◆ Excerpt ◆
# Has anybody water cured before?



## Bullshoalsguy (Oct 7, 2021)

Been reading about it and it sounds interesting. Has anyone done it?


----------



## ROSTERMAN (Oct 8, 2021)

Yep, cleans the bud and makes it taste and smell less
I would not do it unless you have too.
Or maybe that is what you want?


----------



## Bullshoalsguy (Oct 8, 2021)

Might try to clean up some buds. have times the smell isn’t the best thing to have. Will try and post results


----------



## ROSTERMAN (Oct 8, 2021)

All you need to do is get them under water (I have used large mason jars.
Important note. Make sure you use tempered water (not hot or very cold or Glands could be washed away too_)rise the water everyday carefully and do not shake jars. Do the rinse everyday until the water comes out almost clear. At first it will be dirty , you will see 
Good luck.


----------



## WeedHopper (Oct 8, 2021)

Whats the purpose of water cure?

◆ Material ◆

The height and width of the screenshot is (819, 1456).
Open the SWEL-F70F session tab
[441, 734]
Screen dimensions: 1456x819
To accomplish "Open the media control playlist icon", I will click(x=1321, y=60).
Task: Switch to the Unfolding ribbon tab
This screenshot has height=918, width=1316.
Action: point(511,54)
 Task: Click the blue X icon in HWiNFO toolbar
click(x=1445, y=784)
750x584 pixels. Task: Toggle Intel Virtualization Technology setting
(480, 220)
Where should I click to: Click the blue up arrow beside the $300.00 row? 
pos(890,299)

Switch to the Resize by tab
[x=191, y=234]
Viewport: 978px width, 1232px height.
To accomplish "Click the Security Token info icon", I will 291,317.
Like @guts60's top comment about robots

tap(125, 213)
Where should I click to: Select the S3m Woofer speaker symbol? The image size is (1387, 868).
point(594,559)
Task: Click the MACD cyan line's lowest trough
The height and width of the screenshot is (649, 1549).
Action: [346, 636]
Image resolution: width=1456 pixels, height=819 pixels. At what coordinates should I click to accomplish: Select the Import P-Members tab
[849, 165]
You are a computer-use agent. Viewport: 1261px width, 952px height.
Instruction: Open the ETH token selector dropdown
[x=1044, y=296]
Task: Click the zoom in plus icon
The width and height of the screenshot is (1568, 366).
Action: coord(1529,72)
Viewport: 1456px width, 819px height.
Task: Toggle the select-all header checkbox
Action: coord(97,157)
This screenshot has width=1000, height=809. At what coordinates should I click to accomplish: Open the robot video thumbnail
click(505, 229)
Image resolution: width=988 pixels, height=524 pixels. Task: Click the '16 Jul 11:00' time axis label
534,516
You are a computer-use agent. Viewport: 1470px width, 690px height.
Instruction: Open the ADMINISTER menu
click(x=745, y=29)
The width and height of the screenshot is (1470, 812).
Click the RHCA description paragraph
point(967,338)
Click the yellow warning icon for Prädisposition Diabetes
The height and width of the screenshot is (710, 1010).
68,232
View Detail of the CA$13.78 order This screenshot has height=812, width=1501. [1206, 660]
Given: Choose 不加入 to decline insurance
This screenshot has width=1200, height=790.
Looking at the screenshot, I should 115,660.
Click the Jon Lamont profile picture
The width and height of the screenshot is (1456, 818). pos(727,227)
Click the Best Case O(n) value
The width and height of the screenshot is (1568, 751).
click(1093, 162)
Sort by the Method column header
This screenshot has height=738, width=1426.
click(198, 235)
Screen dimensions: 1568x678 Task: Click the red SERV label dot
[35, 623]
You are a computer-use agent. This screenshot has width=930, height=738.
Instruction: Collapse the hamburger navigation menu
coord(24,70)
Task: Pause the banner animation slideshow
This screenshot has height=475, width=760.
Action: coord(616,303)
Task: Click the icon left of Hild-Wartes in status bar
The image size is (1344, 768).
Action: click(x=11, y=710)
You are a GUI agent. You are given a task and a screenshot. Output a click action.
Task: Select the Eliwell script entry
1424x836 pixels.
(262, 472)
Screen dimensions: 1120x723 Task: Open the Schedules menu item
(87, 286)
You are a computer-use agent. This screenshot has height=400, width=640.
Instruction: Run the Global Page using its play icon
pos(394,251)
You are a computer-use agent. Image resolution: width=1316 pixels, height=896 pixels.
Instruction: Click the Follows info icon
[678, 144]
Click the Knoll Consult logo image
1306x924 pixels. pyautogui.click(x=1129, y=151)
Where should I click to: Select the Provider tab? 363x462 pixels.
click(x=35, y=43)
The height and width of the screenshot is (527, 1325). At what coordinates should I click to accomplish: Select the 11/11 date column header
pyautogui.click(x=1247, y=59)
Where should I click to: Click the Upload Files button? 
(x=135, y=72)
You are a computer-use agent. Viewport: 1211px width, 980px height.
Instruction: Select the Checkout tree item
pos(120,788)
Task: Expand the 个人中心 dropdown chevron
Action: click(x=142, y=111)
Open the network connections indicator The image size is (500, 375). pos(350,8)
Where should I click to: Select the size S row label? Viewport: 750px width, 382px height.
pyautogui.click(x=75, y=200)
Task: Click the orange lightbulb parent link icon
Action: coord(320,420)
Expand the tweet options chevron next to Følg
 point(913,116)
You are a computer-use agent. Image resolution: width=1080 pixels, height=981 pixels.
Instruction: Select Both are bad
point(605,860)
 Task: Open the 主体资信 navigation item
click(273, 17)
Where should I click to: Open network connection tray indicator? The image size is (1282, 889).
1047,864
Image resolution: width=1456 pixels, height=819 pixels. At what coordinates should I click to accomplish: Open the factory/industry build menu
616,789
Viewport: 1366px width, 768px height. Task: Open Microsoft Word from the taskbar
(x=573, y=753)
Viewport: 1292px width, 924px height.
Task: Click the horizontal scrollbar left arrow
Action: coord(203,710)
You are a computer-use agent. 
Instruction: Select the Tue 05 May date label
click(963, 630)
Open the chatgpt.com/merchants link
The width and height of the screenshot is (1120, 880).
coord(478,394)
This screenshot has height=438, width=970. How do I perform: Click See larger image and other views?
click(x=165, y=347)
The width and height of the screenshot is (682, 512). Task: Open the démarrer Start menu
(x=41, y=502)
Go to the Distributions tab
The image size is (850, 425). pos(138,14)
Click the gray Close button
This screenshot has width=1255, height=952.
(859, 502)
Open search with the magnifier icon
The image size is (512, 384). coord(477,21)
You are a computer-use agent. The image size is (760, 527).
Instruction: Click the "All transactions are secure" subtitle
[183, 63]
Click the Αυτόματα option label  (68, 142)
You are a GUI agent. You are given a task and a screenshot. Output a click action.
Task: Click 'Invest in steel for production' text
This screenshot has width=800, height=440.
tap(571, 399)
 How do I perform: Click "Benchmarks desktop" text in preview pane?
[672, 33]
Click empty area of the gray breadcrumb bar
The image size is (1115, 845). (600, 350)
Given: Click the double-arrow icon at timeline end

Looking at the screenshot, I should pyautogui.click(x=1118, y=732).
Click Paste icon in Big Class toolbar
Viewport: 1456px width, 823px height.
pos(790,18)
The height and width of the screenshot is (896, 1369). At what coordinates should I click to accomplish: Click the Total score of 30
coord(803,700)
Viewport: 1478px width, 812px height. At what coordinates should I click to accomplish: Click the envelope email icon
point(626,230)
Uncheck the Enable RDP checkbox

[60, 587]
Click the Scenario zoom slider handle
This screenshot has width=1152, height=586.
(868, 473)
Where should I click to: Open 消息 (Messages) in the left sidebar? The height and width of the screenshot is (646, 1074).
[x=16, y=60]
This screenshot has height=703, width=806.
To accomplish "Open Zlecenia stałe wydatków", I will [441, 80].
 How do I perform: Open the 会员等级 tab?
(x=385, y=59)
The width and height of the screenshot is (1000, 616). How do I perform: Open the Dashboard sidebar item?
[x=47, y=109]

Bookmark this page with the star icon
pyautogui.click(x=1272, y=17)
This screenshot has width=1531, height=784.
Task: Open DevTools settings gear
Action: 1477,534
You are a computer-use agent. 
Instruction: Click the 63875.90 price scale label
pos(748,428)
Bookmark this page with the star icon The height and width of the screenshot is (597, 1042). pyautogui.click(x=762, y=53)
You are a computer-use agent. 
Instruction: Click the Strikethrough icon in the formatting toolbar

◆ Task to carry out ◆
In the water curing thread, what kind of container does ROSTERMAN say he has used?

◆ Solution to the problem ◆
Large mason jars.